#### TASK:
Print exactly the lines from the one containing "Task: Click the" through the last line of the records below, both included, and nothing else; omit any pictures.

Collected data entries
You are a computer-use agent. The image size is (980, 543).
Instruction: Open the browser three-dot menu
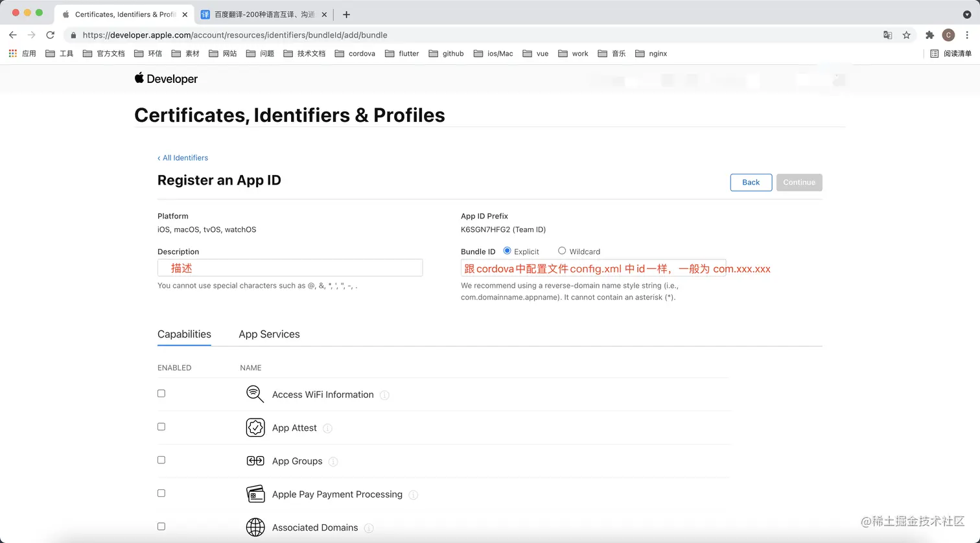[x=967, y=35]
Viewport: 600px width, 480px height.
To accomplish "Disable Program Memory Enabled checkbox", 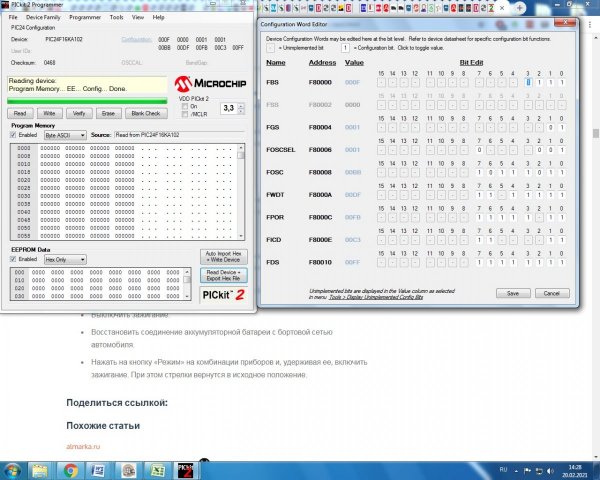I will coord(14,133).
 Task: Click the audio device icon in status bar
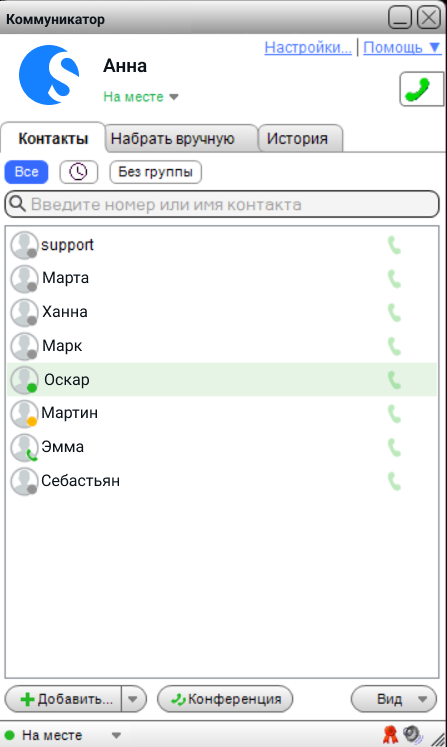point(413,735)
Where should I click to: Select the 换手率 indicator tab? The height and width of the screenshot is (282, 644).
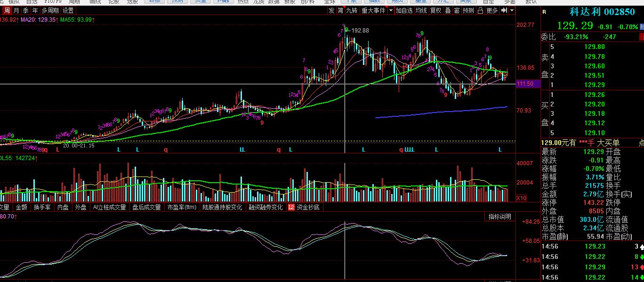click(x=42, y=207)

#### WRITTEN ANSWER:
 Task: Click the audio device icon in status bar
point(413,735)
Where should I click to: Select the 换手率 indicator tab? The height and width of the screenshot is (282, 644).
click(x=42, y=207)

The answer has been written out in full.